#### [Text excerpt]

- - -

Master's Student Supervision (2010-2017)
Hutchinson-Gilford Progeria Syndrome (HGPS) is a premature aging disorder caused by mutations in the gene LMNA, which encodes the nuclear matrix protein, Lamin A. Lamin A is found predominantly at the nuclear periphery but also throughout the nucleus in a ‘nucleoplasmic veil’. The majority of HGPS patients have a single nucleotide mutation (1824 C→T) which results in the activation of a cryptic donor splice site causing a 150 nucleotide deletion in the mRNA and consequently a 50 amino acid in-frame deletion in the protein. The mutation results in aberrant processing and nuclear localization of the Lamin A protein. HGPS cells are characterized by misshapen nuclei, chromatin disorganization, accumulation of mutant Lamin A, short telomeres, DNA damage recruitment defect and early senescence.To measure the telomere length of individual chromosomes, Quantitative Fluorescence in-situ Hybridization was used. The average telomere length in HGPS fibroblasts was greatly decreased compared to controls as well as highly variable. In contrast, the telomere length in hematopoietic cells which do not express LMNA was within the normal range for three out of four HGPS patient samples. These results suggest that mutant Lamin A decreases telomere length via a direct effect and that expression of mutant LMNA is necessary for telomere loss in HGPS.Three different aspects of telomere biology were investigated: localization, mobility and attachment to the matrix. Telomeres were more localized to the nuclear periphery in HGPS fibroblasts than in wild type fibroblasts as well as having abnormal localization in regards to euchromatin/heterochromatin. To examine mobility, fluorescently tagged proteins were constructed to examine interactions between wild type and mutant Lamin A and telomeres during live cell imaging. Long telomeres in cells with the mutant protein did not move the same distance as those in wild type cells. Mutant Lamin A did not bind DNA with the same affinity as the wild type Lamin A did.These investigations show that telomeres and telomere dynamics are altered in HGPS cells. This is likely contributing to aspects of the pathology of the disease and would need to be taken into consideration in any therapeutic approach.

- - -

#### [The data]
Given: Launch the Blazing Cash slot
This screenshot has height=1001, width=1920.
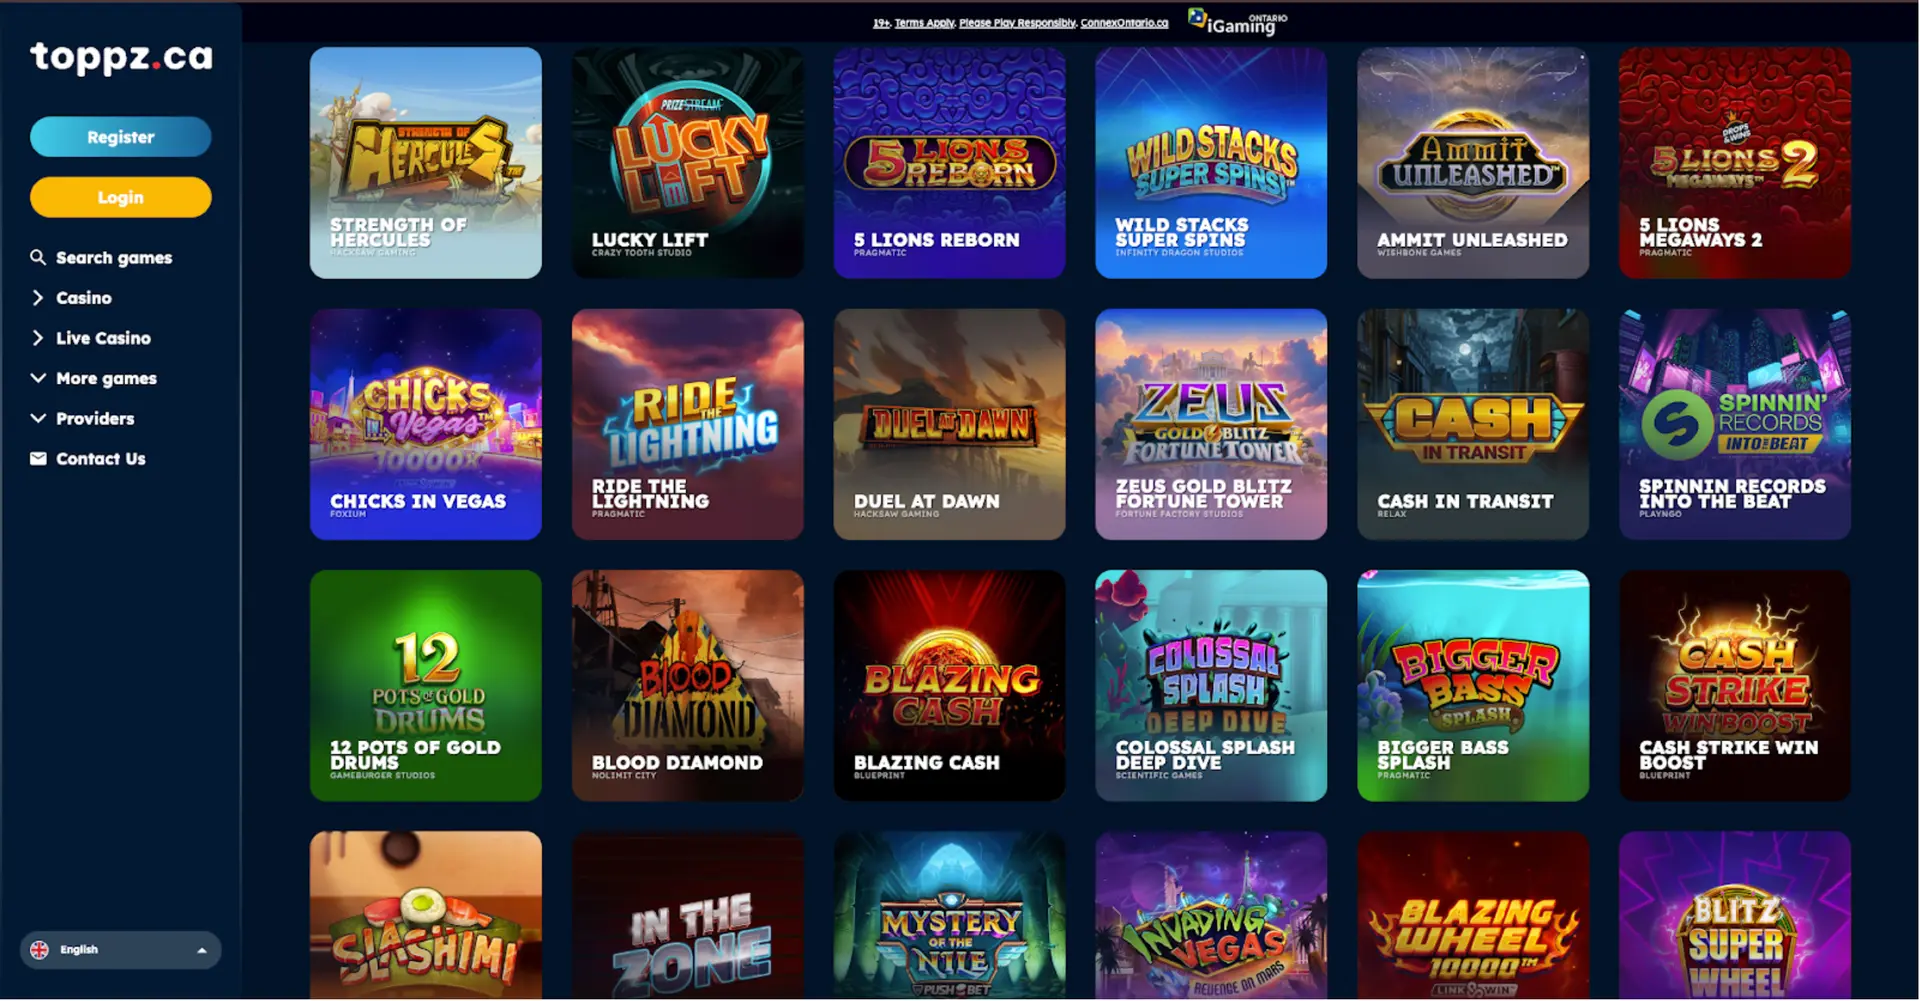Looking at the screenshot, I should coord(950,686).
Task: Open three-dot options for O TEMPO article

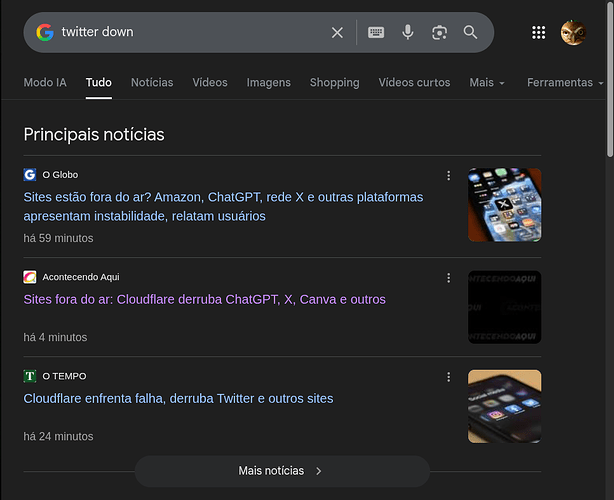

- - -

#### [Task goal]
From the text on Hutchinson-Gilford Progeria Syndrome, list every feature it says characterizes HGPS cells.

#### [Written response]
- misshapen nuclei
- chromatin disorganization
- accumulation of mutant Lamin A
- short telomeres
- DNA damage recruitment defect
- early senescence